EXERCISE INSTRUCTIONS: According to the extract about Study 06, how many patients were enrolled, and at how many sites?

EXTRACT:

between any of the dose levels used in Study 06. We believe that this change
in
dose as well as other modifications to the protocol should allow us to
definitively demonstrate the efficacy of CORLUX in the treatment of the
psychotic features of PMD.”
About
Study 06
Study
06
was a randomized, double-blind, placebo-controlled study in which 443 patients
were enrolled at 45 sites in the United States and Europe. The primary endpoint,
a responder analysis, was the proportion of patients with at least a 50 percent
improvement in the Brief Psychiatric Rating Scale Positive Symptom Subscale
(BPRS PSS) at both Day 7 and Day 56. Specifically, the BPRS is an 18-item rating
instrument used to assess psychopathology, and the PSS is a subset of four
items
in the BPRS that specifically measure psychosis. Patients were evenly
distributed among three active dose groups (300 mg, 600 mg and 1200 mg) or
a
placebo group, with patients receiving once daily dosing for a period of seven
days. All patients in the study were off any antidepressant and
antipsychotic medication for at least one week before the seven day treatment
period and received concomitant antidepressant therapy starting on Day 1 through
Day 56. As was the case with the company’s two previously completed Phase 3
studies evaluating CORLUX for PMD, treatment with antipsychotic medications
or
electroconvulsive therapy was not allowed at any time during this study. In
Corcept’s previous Phase 3 studies, as in Study 06, the response rate in
patients who received CORLUX exceeded the response rate in patients who received
placebo but not with statistical significance.
Conference
Call and Live Webcast on March 20, 2007
Management
will host a conference call on March 20, 2007 at 9:00 a.m. EDT to provide an
update on its PMD clinical program. To participate, please dial
866-297-6394 for domestic calls or 847-944-7315 for international calls. A
telephone replay will also be available by dialing 877-213-9653 for domestic
calls or 630-652-3041 for international calls. The access code is
17309243#. The replay will be available until 4:00 p.m. EDT on April 3,
2007.
A
live
webcast of the conference call can be accessed at
www.corcept.com. The event will be archived and available for
replay until 4:00 p.m. EDT on April 3, 2007.

EXERCISE DATA:
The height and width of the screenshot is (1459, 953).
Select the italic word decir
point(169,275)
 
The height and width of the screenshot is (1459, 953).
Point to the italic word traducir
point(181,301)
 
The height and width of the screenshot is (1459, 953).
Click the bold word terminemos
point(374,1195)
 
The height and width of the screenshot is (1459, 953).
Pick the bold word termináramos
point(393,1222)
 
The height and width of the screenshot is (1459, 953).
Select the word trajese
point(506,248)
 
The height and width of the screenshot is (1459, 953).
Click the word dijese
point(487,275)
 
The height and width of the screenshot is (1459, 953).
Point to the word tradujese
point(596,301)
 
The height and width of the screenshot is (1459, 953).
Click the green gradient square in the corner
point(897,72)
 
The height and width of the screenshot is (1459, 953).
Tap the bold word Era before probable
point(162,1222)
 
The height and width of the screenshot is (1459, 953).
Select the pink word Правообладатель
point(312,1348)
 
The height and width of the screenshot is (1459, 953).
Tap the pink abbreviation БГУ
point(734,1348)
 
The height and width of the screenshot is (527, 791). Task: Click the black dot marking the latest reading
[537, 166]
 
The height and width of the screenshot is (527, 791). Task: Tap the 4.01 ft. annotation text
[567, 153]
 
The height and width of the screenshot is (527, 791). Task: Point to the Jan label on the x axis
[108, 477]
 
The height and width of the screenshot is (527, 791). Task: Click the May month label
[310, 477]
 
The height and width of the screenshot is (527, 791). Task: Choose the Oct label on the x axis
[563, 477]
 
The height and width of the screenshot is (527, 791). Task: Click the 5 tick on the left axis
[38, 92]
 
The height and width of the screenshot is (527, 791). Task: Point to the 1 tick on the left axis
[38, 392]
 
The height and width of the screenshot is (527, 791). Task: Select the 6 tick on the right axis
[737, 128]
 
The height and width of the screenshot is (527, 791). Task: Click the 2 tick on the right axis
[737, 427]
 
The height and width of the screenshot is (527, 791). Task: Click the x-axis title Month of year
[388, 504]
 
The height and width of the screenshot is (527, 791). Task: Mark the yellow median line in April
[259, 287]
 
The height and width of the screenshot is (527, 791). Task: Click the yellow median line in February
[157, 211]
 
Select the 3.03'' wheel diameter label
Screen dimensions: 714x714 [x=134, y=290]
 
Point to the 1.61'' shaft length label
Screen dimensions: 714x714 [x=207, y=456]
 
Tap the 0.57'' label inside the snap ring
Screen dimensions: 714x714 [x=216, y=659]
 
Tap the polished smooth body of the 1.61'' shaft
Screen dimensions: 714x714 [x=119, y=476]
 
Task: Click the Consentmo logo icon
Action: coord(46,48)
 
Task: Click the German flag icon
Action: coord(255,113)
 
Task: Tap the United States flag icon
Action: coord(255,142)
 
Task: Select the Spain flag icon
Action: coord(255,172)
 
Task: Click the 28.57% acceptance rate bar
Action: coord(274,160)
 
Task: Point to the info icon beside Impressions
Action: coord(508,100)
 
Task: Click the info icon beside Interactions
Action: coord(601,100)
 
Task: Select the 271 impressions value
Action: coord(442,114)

RESPONSE BELOW: 443 patients were enrolled at 45 sites.